Гильберт. Созерцание. Я уже сказал вам раньше, что гораздо труднее говорить о чем-нибудь, чем что-нибудь делать. Теперь позвольте мне сказать, что самое трудное дело на свете – ничего не делать, самое трудное и самое интеллектуальное. Для Платона, с его страстью к истине, это было благороднейшей формой энергии. Для Аристотеля, с его страстью к познанию, это тоже было благороднейшей формой энергии. К тому же приводила святых и мистиков Средневековья их страсть к благочестию.

Эрнест. Значит, мы существуем для того, чтобы ничего не делать?

Гильберт. Избранные существуют, чтобы ничего не делать. Действие ограничено и относительно. Безграничны и абсолютны лишь грезы у тех, кто сидит и наблюдает, кто бродит одиноко и мечтательно. Но мы, родившееся в конце этого удивительного века, мы слишком культурны и слишком критически настроены, слишком интеллектуально изысканны и любопытны к утонченным удовольствиям, чтобы принять размышления о жизни взамен самой жизни.

Для нас citta divina[68] бесцветна, a fruitio Dei[69] не имеет никакого смысла. Метафизика не удовлетворяет нашу душу, а религиозный экстаз уже отжил. Мир, при помощи которого академический философ становится «зрителем всех времен и всех существований», не есть подлинный идеальный мир, а просто мир отвлеченных идей. Когда мы входим в него, мы замерзаем среди холодной математики ума. Стогны града Господня еще не отверсты для нас. Его врата ограждаются невежеством, и, чтобы пройти сквозь них, надо отказаться от всего, что есть в нашей природе наиболее божественного. Довольно того, что отцы наши имели веру.
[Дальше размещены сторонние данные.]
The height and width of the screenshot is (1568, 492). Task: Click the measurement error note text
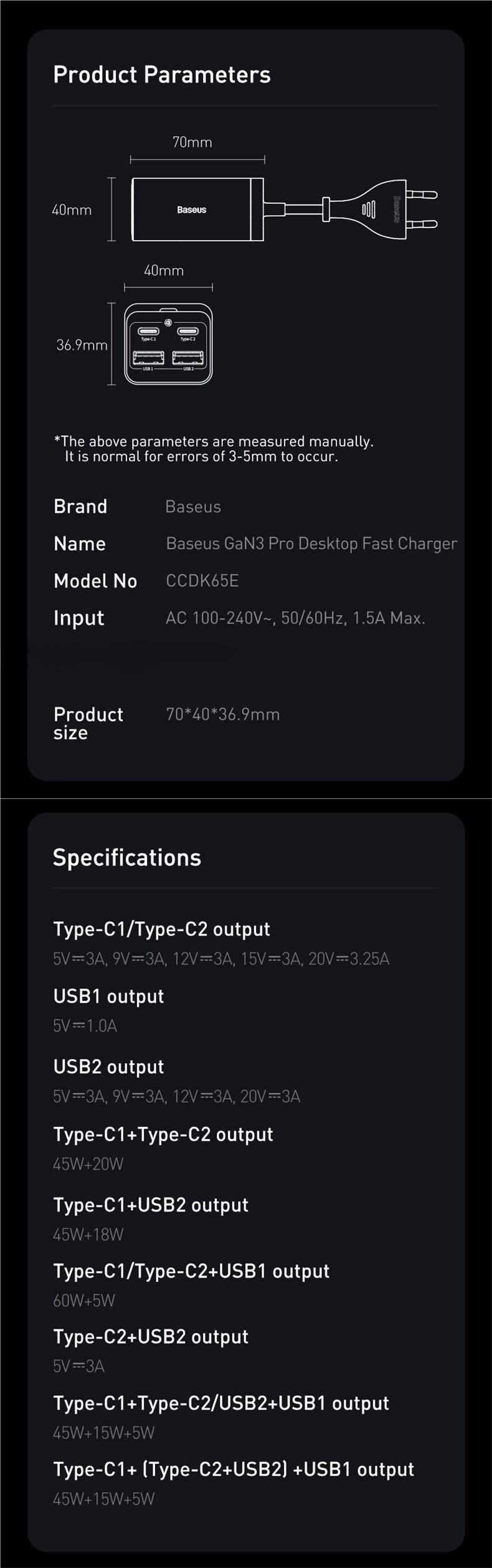coord(214,449)
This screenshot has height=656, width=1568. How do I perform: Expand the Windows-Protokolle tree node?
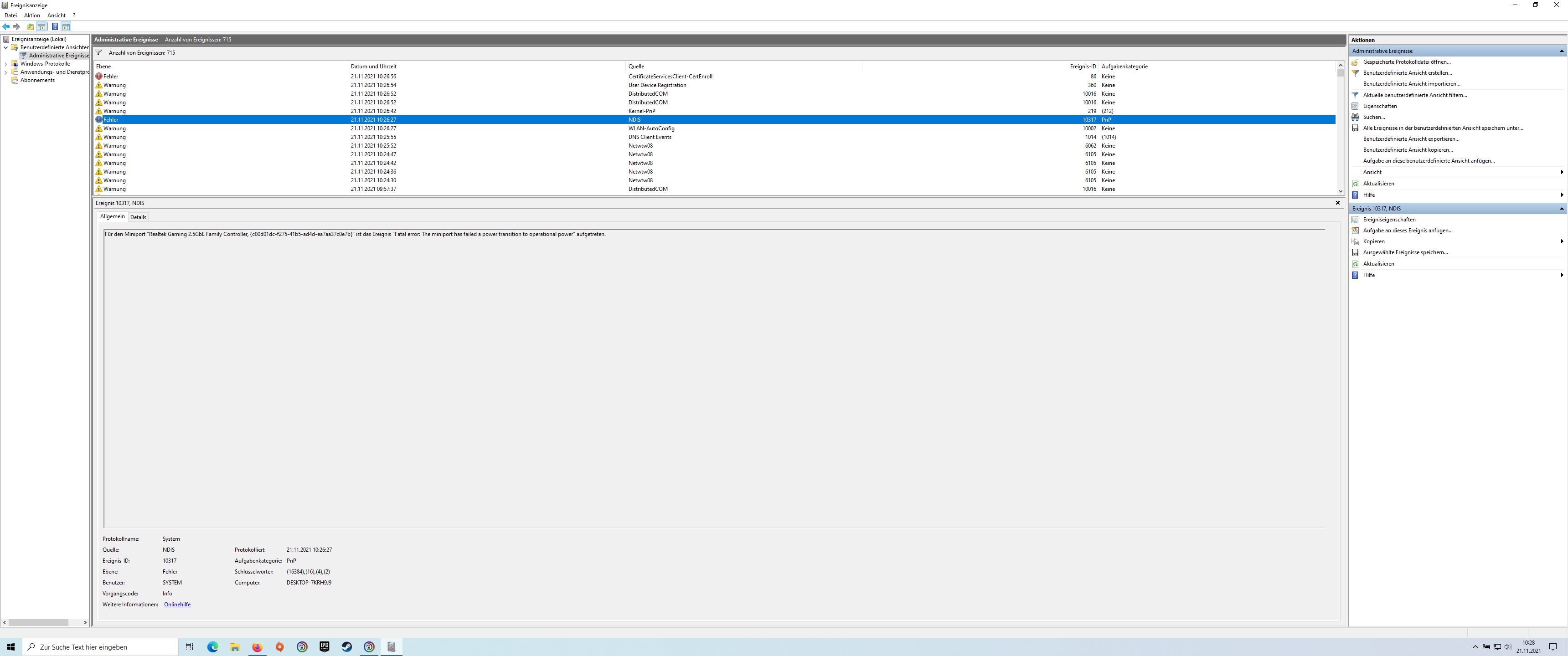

Они исчерпали всю способность веровать, заложенную в человеческую породу. В наследство нам они оставили скептицизм, которого сами боялись. Если бы они выразили его в словах, он не мог бы жить внутри нас, как мысль. Нет, Эрнест, нет. Мы не можем вернуться назад к святителю. Гораздо больше можно узнать от грешника. Мы не можем вернуться к философам, а мистики только сбивают нас с пути. Кто же (как говорит где-то Патер) захочет променять простой изгиб хотя бы одного лепесточка розы на то бесформенное неосязаемое Существо, которое так высоко ценит Платон? Что нам до озарения Филона, бездны Экхарта, видений Бема, что нам до того чудовищного неба, которое явилось ослепленным очам Сведенборга?[70] Все это ничтожнее желтого завитка какого-нибудь полевого нарцисса, гораздо ничтожнее низшего, изобразительного искусства. Как природа есть материя, силящаяся стать духом, так же и искусство есть дух, проявляющий себя в условиях материи, и потому даже в своих низших проявлениях оно говорит одновременно и чувствам и душе. Неопределенное всегда противно эстетическому темпераменту. Греки были художественной нацией, потому что им было чуждо понятие о бесконечном. Подобно Аристотелю, подобно Гёте, после того как он прочел Канта, мы хотим конкретного, и только одно конкретное может нас удовлетворить.